Non mi capacitavo della loro reazione, persino Chicca, i cui occhi avevo cercato per un supporto, non esitava a ribadire che stavo esagerando e che se nessuno di loro aveva sentito dolore o era stato maltrattato, magari il problema era solo con me.
"Io ve dico che sta pianta m'ha rotto il cazzo!" bofonchiai e, subito dopo, un altro mandarino, più grande dei precedenti, mi cadde addosso spiaccicandosi nell'impatto e sporcandomi capelli e vestiti.
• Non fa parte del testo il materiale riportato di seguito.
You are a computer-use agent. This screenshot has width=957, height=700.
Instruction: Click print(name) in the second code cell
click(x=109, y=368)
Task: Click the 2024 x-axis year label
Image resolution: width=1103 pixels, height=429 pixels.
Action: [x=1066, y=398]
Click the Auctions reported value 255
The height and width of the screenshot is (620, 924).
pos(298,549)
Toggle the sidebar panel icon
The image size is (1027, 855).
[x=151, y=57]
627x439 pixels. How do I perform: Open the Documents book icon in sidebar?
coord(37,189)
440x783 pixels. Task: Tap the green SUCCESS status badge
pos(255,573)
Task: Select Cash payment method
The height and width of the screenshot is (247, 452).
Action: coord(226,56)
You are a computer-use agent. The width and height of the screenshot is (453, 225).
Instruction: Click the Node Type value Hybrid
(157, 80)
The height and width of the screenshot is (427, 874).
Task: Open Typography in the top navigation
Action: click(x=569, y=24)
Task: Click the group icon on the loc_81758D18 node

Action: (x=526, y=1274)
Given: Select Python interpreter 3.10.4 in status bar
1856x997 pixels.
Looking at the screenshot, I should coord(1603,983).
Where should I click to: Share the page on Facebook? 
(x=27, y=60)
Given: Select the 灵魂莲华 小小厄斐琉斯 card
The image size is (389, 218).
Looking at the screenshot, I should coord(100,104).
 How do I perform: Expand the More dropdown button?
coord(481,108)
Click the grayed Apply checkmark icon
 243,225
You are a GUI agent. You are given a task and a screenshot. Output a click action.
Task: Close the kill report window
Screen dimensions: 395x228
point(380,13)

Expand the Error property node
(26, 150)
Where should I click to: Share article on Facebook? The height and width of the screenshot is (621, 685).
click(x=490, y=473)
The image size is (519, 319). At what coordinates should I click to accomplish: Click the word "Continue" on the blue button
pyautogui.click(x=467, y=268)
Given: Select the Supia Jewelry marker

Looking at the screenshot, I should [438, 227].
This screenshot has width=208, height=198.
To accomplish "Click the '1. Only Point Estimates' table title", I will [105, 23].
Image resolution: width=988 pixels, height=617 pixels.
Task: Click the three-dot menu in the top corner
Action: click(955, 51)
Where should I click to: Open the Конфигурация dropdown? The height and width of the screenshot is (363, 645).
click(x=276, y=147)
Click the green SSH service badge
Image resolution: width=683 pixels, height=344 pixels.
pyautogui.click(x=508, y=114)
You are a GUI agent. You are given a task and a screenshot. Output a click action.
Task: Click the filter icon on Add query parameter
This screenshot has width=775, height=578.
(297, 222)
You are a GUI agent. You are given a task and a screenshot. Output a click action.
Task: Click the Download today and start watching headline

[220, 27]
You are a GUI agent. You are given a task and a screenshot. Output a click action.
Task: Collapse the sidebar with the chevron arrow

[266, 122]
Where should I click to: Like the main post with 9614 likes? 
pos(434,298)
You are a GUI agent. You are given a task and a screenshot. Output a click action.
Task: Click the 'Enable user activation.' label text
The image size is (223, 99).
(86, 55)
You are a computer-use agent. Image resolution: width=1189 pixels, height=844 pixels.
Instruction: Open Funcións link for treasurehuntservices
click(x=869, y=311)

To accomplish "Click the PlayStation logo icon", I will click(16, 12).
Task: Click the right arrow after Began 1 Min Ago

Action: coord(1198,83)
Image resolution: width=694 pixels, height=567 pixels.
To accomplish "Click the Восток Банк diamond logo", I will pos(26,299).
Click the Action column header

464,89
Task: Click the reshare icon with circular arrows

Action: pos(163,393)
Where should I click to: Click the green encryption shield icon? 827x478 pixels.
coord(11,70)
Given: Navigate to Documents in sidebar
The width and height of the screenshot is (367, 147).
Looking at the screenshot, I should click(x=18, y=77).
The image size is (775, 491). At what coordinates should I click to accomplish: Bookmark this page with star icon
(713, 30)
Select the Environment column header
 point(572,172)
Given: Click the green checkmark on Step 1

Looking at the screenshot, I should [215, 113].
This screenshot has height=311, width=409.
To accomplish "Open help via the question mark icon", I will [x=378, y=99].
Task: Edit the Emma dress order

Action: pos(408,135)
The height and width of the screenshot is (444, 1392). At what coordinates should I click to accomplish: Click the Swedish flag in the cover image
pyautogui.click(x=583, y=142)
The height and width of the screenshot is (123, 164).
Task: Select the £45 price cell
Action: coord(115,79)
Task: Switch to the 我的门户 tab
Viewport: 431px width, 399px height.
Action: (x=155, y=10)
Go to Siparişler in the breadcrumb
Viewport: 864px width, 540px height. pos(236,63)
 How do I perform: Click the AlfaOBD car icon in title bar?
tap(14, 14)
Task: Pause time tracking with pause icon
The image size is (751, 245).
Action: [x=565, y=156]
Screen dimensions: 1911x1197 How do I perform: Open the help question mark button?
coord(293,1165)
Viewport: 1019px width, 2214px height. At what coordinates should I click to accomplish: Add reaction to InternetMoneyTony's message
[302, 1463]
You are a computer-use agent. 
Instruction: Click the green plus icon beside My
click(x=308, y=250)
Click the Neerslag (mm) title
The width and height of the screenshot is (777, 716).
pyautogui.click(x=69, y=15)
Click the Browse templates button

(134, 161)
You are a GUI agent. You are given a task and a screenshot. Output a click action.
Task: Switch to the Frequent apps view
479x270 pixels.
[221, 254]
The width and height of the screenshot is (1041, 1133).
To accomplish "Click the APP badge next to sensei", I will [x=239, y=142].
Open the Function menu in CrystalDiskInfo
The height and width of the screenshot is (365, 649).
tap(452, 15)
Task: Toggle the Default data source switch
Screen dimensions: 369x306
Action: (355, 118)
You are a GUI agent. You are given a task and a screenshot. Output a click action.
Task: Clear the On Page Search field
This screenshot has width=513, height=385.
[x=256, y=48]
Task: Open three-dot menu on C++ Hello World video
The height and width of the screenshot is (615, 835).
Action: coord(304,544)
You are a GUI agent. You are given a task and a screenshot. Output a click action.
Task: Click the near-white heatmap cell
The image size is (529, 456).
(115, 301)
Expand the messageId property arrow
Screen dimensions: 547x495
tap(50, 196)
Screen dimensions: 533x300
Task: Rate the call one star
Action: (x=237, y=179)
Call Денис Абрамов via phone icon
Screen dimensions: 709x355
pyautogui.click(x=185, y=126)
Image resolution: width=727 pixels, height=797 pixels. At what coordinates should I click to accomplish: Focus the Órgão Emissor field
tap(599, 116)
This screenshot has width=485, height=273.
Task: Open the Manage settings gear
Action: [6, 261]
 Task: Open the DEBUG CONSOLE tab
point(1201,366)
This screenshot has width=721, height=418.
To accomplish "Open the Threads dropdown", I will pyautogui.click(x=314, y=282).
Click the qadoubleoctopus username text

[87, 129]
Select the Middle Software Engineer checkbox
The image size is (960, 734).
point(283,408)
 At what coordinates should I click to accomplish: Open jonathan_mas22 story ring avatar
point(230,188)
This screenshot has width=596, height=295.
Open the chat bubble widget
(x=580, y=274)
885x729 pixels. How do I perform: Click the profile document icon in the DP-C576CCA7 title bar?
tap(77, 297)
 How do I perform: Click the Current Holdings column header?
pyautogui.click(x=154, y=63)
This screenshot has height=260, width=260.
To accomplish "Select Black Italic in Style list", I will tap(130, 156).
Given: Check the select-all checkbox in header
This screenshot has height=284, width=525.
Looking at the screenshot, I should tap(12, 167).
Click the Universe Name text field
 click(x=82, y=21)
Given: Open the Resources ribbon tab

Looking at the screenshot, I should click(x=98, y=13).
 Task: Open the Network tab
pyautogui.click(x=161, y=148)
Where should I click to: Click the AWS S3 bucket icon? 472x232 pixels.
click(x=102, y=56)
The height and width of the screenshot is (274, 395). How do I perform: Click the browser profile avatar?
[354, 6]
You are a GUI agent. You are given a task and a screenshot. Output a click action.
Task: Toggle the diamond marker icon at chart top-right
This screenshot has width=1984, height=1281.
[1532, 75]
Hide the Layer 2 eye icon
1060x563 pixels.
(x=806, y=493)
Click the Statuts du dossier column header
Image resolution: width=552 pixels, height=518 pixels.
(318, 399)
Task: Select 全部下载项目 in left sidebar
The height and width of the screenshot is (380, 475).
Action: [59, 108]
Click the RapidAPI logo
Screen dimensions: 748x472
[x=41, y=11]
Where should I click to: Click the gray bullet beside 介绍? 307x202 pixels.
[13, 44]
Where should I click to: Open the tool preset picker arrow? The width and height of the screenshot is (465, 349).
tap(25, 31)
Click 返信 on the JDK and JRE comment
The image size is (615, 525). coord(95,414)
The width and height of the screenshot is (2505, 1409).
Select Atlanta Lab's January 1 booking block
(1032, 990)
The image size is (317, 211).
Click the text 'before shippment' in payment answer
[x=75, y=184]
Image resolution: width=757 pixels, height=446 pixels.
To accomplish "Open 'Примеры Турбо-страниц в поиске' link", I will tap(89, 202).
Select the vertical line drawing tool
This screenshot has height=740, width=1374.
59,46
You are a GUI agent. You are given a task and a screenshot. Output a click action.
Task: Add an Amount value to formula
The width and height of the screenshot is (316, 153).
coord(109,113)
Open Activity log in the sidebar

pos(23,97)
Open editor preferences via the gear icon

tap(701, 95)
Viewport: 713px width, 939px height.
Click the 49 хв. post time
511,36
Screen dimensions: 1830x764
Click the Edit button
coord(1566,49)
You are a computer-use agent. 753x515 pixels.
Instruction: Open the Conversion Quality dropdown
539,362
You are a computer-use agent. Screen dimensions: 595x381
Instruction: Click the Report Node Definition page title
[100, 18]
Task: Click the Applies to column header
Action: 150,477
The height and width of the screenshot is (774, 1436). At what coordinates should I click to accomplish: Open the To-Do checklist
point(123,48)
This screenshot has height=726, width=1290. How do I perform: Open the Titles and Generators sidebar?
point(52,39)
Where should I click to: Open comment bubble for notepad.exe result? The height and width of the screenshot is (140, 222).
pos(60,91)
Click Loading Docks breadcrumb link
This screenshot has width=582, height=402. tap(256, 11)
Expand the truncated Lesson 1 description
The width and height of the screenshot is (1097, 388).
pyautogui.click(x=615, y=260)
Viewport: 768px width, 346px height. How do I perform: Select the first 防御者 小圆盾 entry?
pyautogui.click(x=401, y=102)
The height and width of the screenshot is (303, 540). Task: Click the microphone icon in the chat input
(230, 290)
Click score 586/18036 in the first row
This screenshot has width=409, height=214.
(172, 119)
Fu allora che la presi sul personale, allora lo fai apposta!, sbottai e contro il maledetto tronco che continuava a pulsare nemmeno avesse un cuore vivo dentro la corteccia, tirai un pugno del quale sono certo ne avvertì più dolore la mia mano che quello.
Ebbi appena il tempo di ritrarre il braccio, di illudermi di aver combattuto e vinto una battaglia motivata da ragioni ancora poco chiare, che, nei secondi successivi, uno squarcio profondo si aprì nel terreno.
Sotto un cielo stellato come mai ne avevo visti prima e del tutto indisturbato dalle nostre urla di paura, il bosco ci inghiottì al suo interno.